Corticosteroid hypothesis

  • Suppress host inflammatory injury.
  • Most plausible later, in population portion where immune-mediated lung damage is evolving.
  • Benefit enrichment would be expected in patients requiring oxygen or ventilatory support (but still very early in those).
  • Early for all with positive PCR might be harmful by suppressing immune limitation of viral replication.

So we see this HCQ trial was not properly enriched in fact it was potentially diluted by restriction to a potentially “to late” set of the infected.

So under pathophysiological (pathway) guidance:

  • trials of HCQ should be aimed at an earlier E₂ population defined by active viral replication. This was not the case here.
  • Steroid trials such as RECOVERY oxygen-requiring patients targeted a later E₂ population defined by inflammatory lung injury.

Both of these are CIRs (actually the HCQ trial is a CIT - a “causal integrity trial”) but based on the perceived MOA, the gating is dilutional in the HCQ trial and enriching in the steroid trial.

Of course later better HCQ trials including RCT dealt with this time window issue. The point here is simply to discuss the interesting intersection of timing, dilution, and enrichment of pathways in the two therapies under test.

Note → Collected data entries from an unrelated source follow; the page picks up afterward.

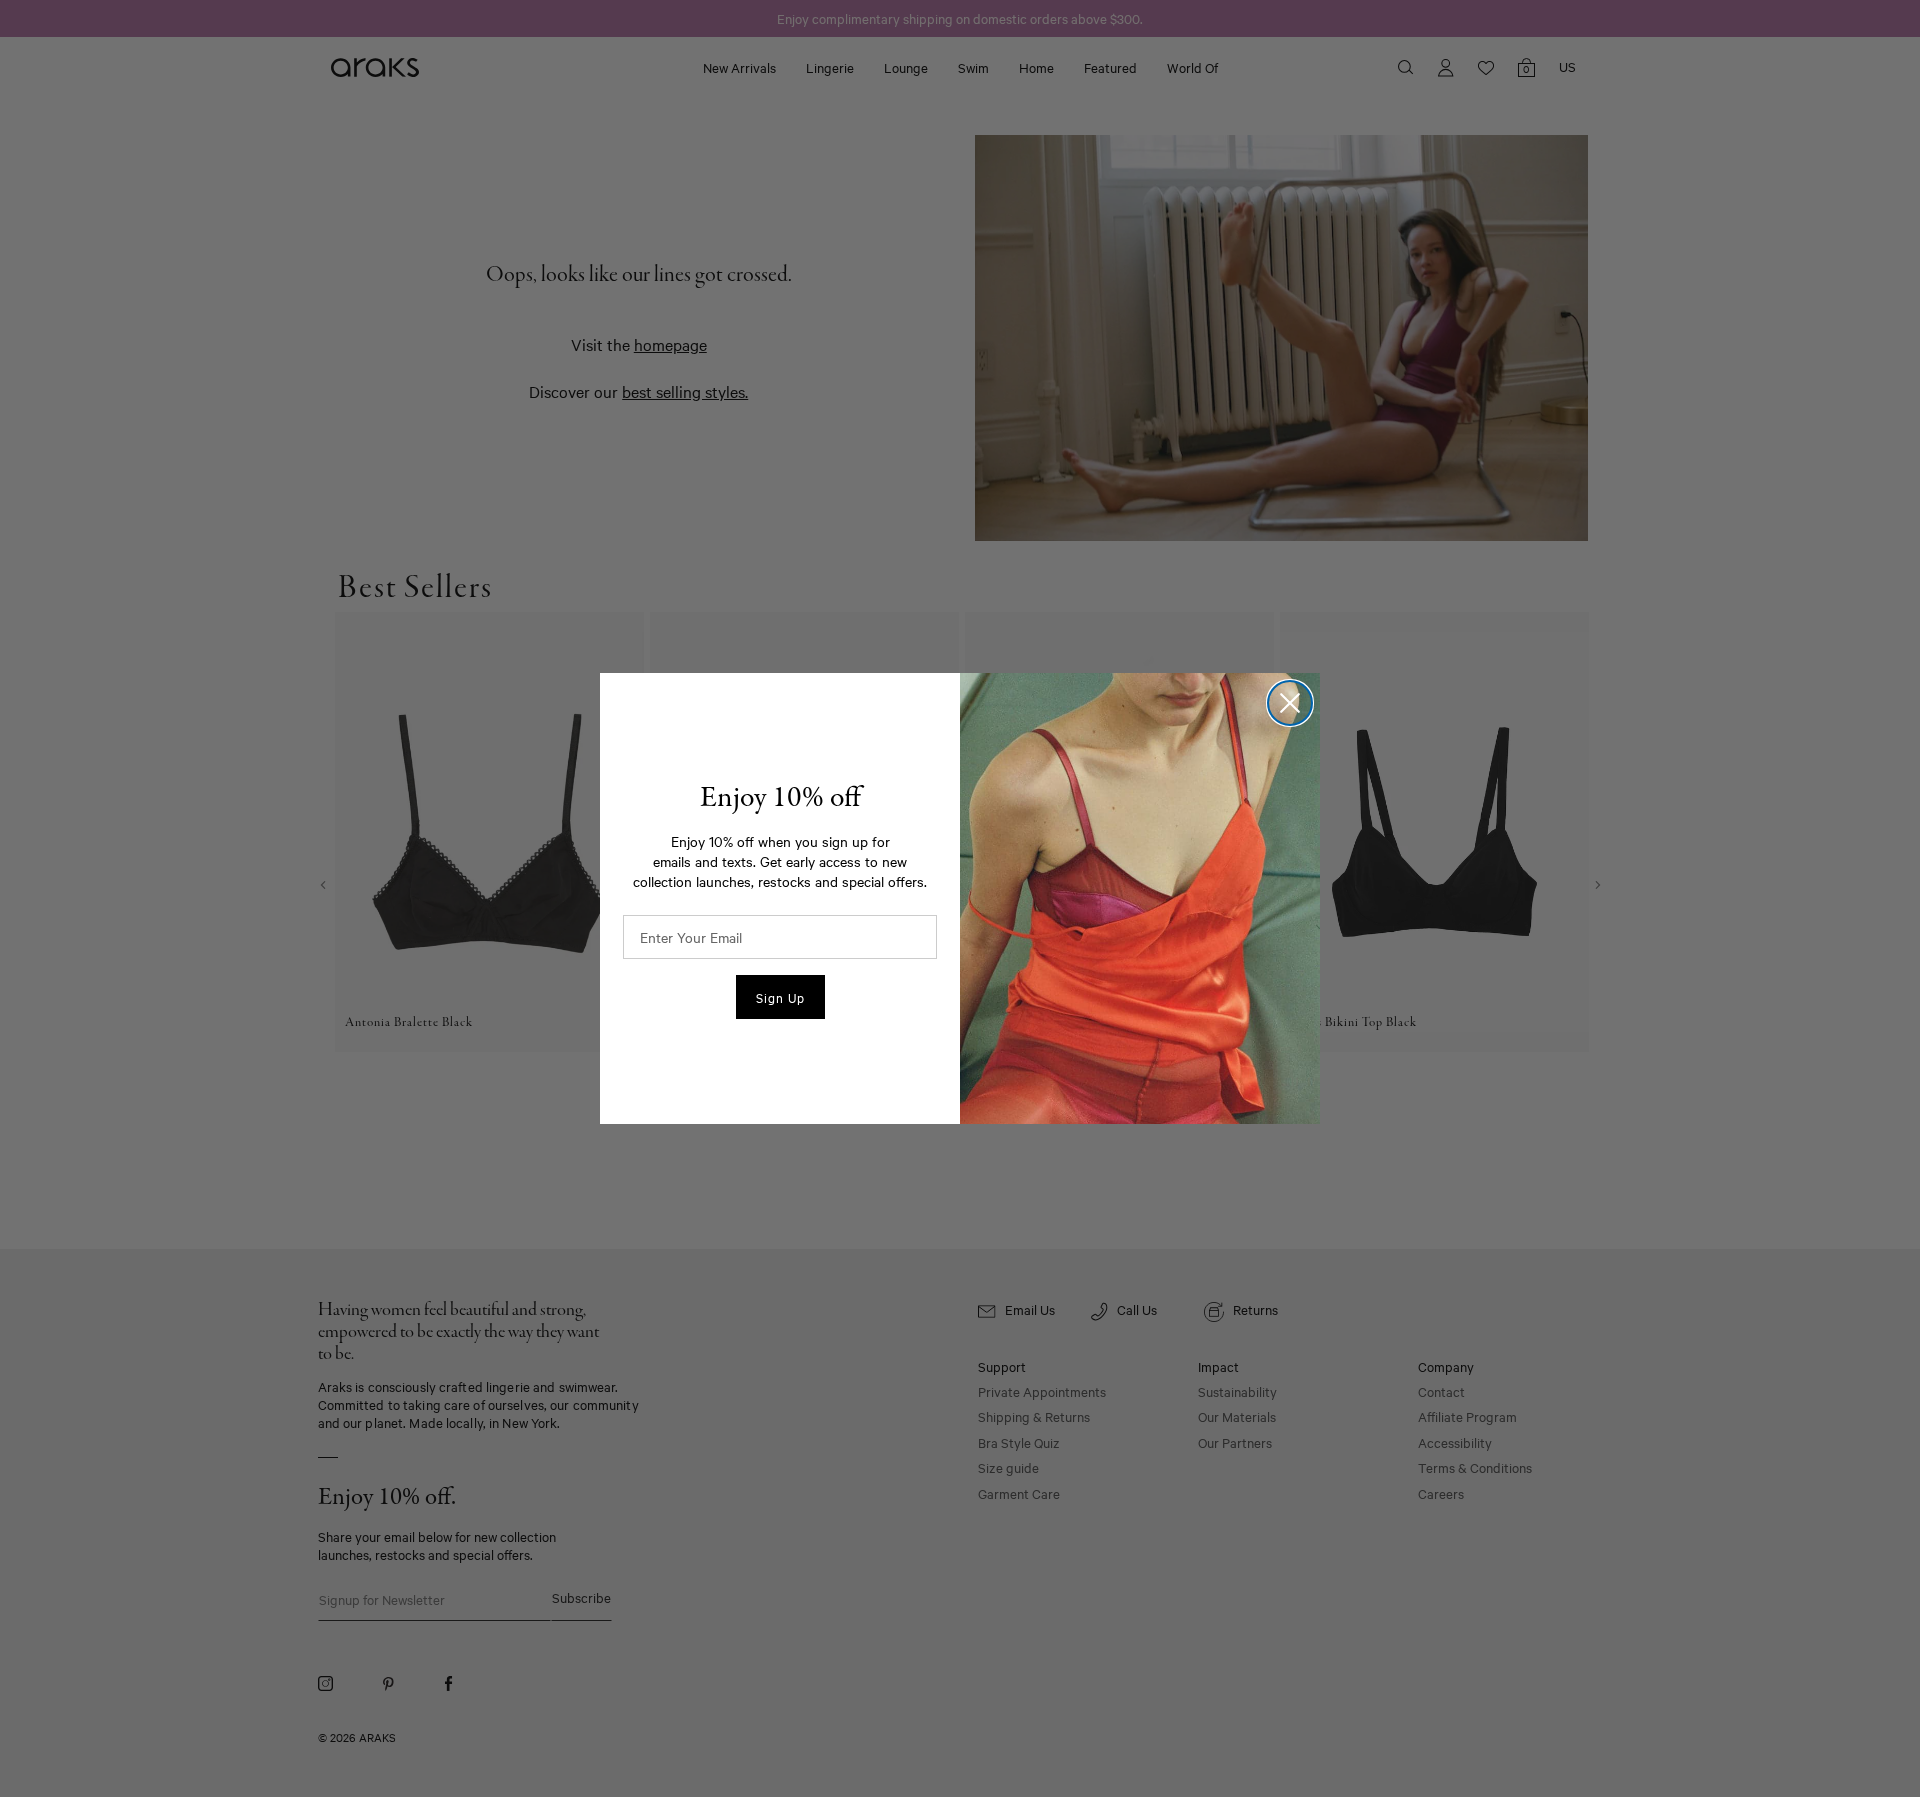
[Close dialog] (1290, 703)
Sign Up (780, 997)
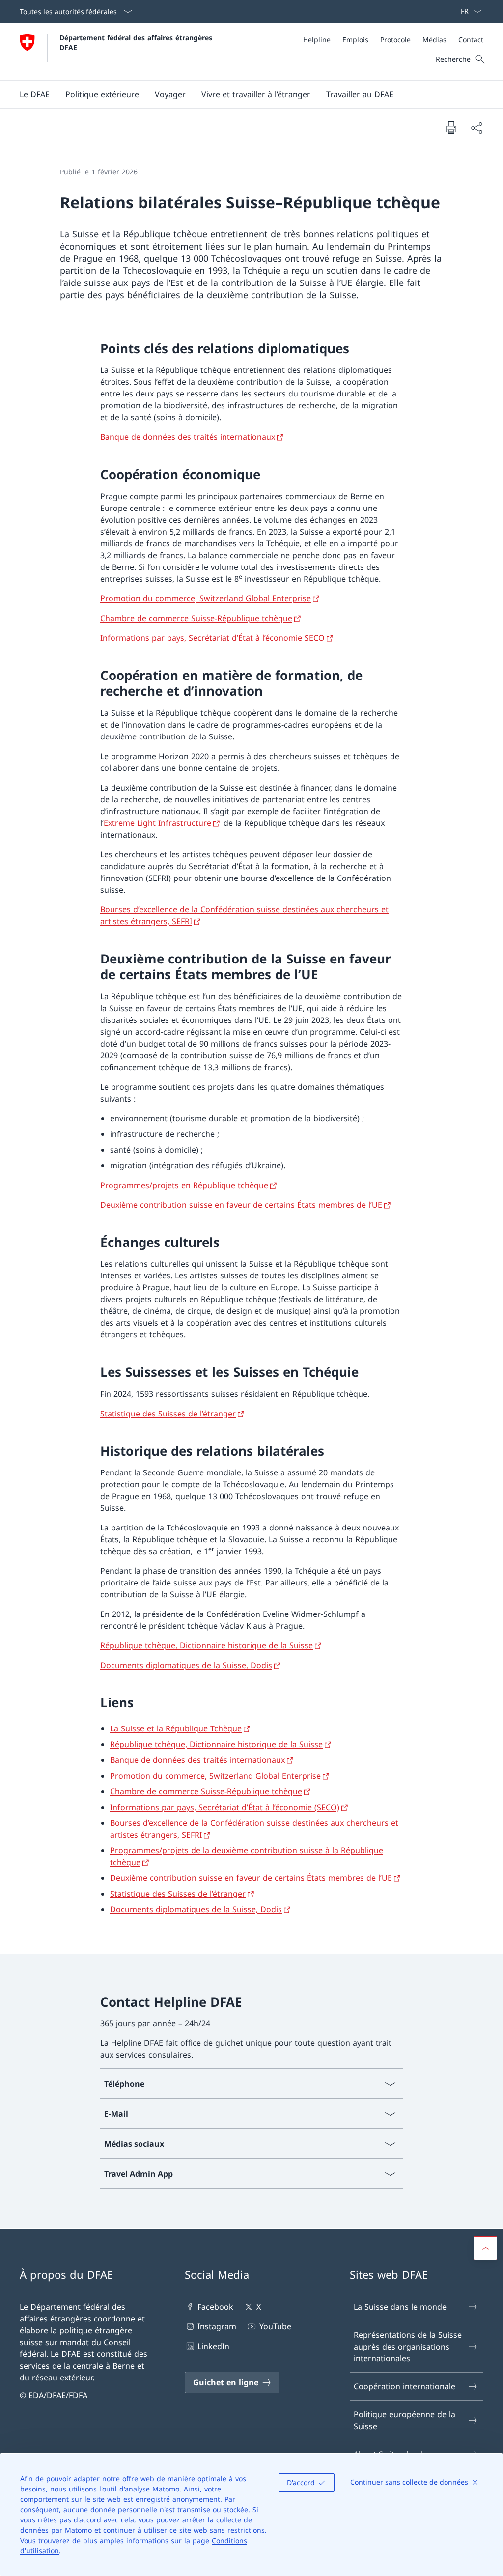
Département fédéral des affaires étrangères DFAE (137, 42)
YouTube (275, 2326)
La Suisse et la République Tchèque (176, 1728)
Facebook (215, 2306)
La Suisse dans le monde (400, 2306)
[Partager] (476, 127)
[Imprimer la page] (451, 127)
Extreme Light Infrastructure (157, 823)
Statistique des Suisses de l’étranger (168, 1413)
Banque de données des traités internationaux (187, 436)
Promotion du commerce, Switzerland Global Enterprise (205, 598)
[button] (34, 94)
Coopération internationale (404, 2386)
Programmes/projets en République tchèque (184, 1185)
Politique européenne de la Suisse (404, 2420)
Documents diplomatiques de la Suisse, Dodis (186, 1665)
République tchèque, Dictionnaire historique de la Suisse (206, 1645)
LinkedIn (213, 2346)
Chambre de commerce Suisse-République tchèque (196, 618)
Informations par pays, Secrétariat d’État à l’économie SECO (212, 637)
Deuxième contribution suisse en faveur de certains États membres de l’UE (241, 1204)
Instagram (216, 2326)
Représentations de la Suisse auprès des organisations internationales (408, 2346)
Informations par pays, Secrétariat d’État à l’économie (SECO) (224, 1807)
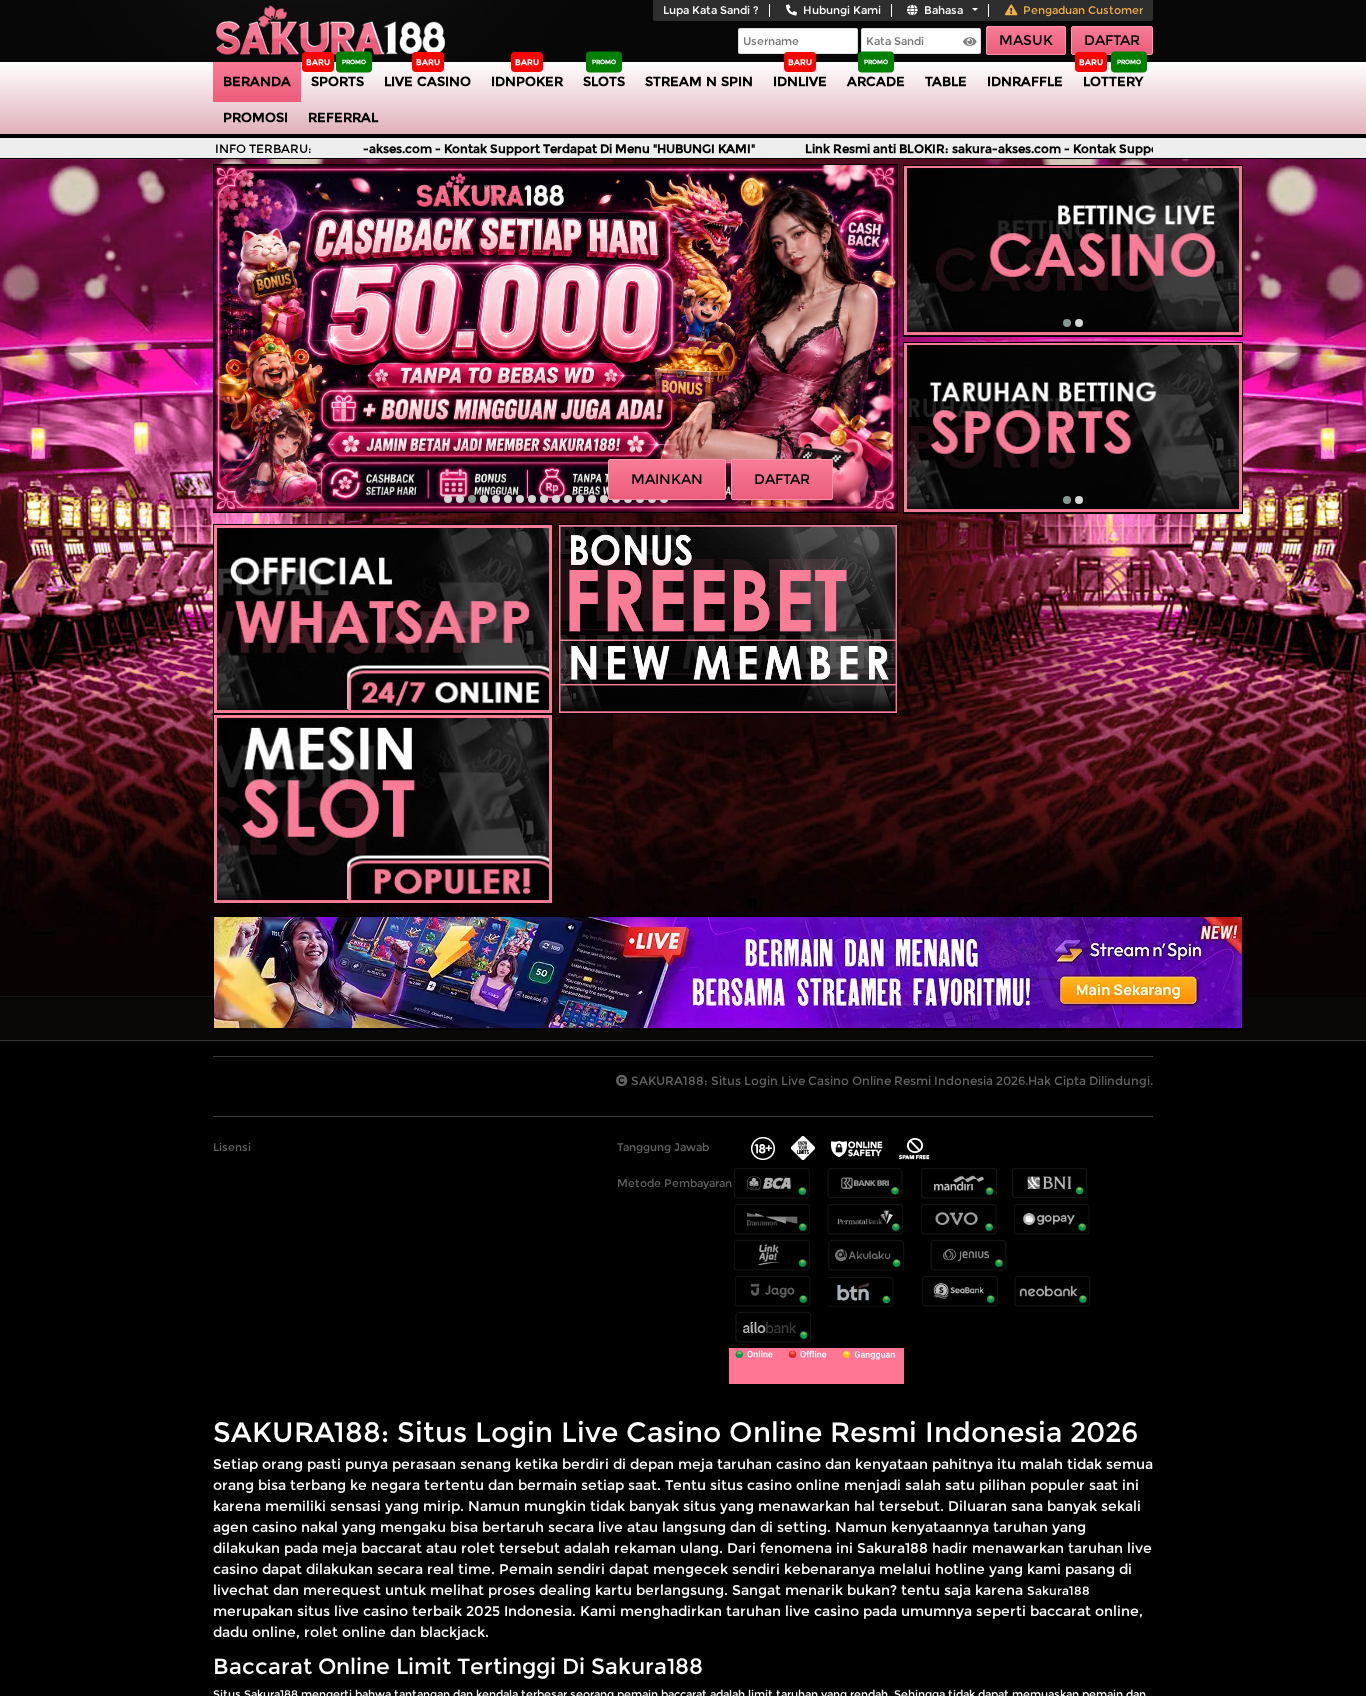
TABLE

I think this is quite logical but I am sure there will push-back on both gating and the concept of prognostic vs entanglement with the treatment mechanism since the entire current view of subgroup analyses is purely external to the pathway. Perhaps your paper will begin to change this view but I must confess that it is a difficult area to grasp and until I began to question mediation / subgroups I did not fully appreciate the concepts you have been raising for some time. Now it all finally begins to make sense.

Your analysis, thinking mechanistically about subgroup gates, makes it difficult for your reader to justify treating enrollment gates as if they were merely administrative criteria. They too become biological claims about what causal system is being randomized.

At both the enrollment gate and the subgroup gate, the central question is the relationship of the gating variable to the underlying causal pathway. For subgroups this appears as the prognostic-versus-predictive distinction. For enrollment criteria it appears as the mechanism-defining-versus-severity-defining distinction. These are closely related manifestations of the same causal problem.

I agree that the statistical concerns differ between post-randomization and pre-randomization gates. The point is not that they generate the same bias. Rather, Doi’s mechanistic framework forces us to ask what biological role the gating variable plays. Once that question is asked for subgroup gates, it becomes difficult to avoid asking the same question of enrollment gates. The issue is no longer randomization integrity but causal-system integrity. Both involve interpreting a gate in relation to the underlying biological pathway, even though they occur at different points in the trial.